Motivation: Trust region methods are a class of methods used in general optimization problems to constrain the update size. While TRPO does not use the full gamut of tools from the trust region literature, studying them provides good intuition for the problem that TRPO addresses and how we might improve the algorithm even more. In this section, we focus on understanding trust regions and line search methods.

Topics:

  1. Trust regions and subproblems.
  2. Line search methods.

Required Readings:

  1. A friendly introduction to Trust Region Methods
  2. Numerical Optimization by Nocedal and Wright: Chapter 2, Chapter 4, Section 4.1, 4.2

Optional Readings:

  1. Numerical Optimization by Nocedal and Wright: Chapter 4, Section 4.3

Questions:

  1. Instead of directly imposing constraints on the updates, what would be alternatives to enforce an algorithm to make bounded updates?
    Hint

    Recall the methods of Lagrange multipliers. How does this method move between two types of optimization problems?
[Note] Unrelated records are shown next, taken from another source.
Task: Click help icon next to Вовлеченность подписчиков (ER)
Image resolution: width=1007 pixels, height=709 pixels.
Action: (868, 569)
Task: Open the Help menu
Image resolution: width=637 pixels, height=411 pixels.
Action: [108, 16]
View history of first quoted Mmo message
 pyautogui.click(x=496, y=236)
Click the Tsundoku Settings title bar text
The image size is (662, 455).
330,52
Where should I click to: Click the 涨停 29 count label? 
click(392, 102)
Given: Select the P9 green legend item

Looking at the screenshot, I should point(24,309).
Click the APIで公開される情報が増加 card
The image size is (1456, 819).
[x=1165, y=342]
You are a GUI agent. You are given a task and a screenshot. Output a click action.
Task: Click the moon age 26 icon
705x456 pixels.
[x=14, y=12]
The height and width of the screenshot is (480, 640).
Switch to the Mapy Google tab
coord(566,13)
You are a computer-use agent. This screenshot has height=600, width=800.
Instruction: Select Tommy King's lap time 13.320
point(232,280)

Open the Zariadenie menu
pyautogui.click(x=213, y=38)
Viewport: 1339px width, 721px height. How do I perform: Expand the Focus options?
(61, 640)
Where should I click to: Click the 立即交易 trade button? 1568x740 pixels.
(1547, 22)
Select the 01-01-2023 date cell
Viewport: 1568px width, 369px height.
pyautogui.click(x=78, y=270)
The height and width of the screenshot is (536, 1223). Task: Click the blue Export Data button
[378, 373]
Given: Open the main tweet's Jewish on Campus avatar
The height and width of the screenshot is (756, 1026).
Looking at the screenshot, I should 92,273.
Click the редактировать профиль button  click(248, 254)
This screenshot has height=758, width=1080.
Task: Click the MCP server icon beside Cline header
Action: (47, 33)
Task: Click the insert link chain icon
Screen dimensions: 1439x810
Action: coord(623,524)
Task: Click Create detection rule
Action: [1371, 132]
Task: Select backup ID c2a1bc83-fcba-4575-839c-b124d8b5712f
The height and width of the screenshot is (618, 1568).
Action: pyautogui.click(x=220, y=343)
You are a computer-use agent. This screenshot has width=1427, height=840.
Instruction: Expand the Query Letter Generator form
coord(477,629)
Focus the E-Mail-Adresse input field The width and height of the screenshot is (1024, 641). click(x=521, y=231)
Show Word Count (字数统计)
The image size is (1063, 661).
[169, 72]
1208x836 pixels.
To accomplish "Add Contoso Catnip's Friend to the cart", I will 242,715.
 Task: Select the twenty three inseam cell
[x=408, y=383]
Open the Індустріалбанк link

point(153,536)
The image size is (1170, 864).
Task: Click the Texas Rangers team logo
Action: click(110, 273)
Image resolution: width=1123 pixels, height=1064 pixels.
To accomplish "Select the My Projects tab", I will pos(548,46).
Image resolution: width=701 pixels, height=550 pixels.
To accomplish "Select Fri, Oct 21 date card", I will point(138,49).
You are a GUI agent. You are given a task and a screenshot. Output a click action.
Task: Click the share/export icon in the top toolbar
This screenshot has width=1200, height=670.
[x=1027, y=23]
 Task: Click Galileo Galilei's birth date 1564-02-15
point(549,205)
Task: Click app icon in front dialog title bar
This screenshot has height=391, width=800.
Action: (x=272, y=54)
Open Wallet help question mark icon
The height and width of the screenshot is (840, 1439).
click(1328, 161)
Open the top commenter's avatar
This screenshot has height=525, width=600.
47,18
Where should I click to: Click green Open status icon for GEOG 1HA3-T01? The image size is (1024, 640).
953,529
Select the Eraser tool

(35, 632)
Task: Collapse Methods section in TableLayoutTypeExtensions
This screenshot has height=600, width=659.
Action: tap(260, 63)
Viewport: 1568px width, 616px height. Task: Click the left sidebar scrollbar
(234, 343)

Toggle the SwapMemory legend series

  2. Each step of a trust region optimization method updates parameters to the optimal setting given some constraint. Can we solve this in closed form using Lagrange multipliers? In what way would this be similar, or different, from the trust region methods we just discussed?
  3. Exercises 4.1 to 4.10 in Chapter 4, Numerical Optimization. (Exercise 4.10 is particularly recommended)


6 The Paper

Motivation: Let’s read the paper. We’ve built a good foundation for the various tools and mathematical ideas used by TRPO. In this section, we focus on the parts of the paper that aren’t explicitly covered by the above topics and together result in the practical algorithm used by many today. These are monotonic policy improvement and the two different implementation approaches: vine and single-path.

Topics:

  1. What is the problem with policy gradients that TRPO addresses?
  2. What are the bottlenecks to addressing that problem in the existing approaches when it debuted?
  3. Policy improvement bounds and theory.

Required Readings:

  1. Trust Region Policy Optimization
  2. Deep RL Course at UC Berkeley (CS 294); Advanced Policy Gradient Methods (TRPO)
    1. Slides
    2. Video
  3. Approximately Optimal Approximate Reinforcement Learning

Optional Readings:

  1. TRPO Tutorial
  2. ACKTR
  3. A Natural Policy Gradient

Questions:

  1. How is the trust region set in TRPO? Can we do better? Under what assumptions is imposing the trust region constraint not required?
  2. Why do we use conjugate gradient methods for optimization in TRPO? Can we exploit the fact the conjugate gradient optimization is differentiable?
  3. How is line search used in TRPO?
  4. How does TRPO differ from natural policy gradient?
    Solution

    See slides 30-34 from this lecture.

  5. What are the pros and cons of using the vine and single-path methods?
  6. In practice, TRPO is really slow. What is the main computational bottleneck and how might we remove it? Can we approximate this bottleneck?
  7. TRPO makes a series of approximations that deviate from the policy improvement theory that is cited. What are the assumptions that are made that allow these approximations to be reasonable? Should we still expect monotonic improvement in our policy?
  8. TRPO is a general procedure to directly optimize parameters from rewards, even though the procedure is “non-differentiable”. Does it make sense to apply TRPO to other non-differentiable problems, like problems involving hard attention or discrete random variables?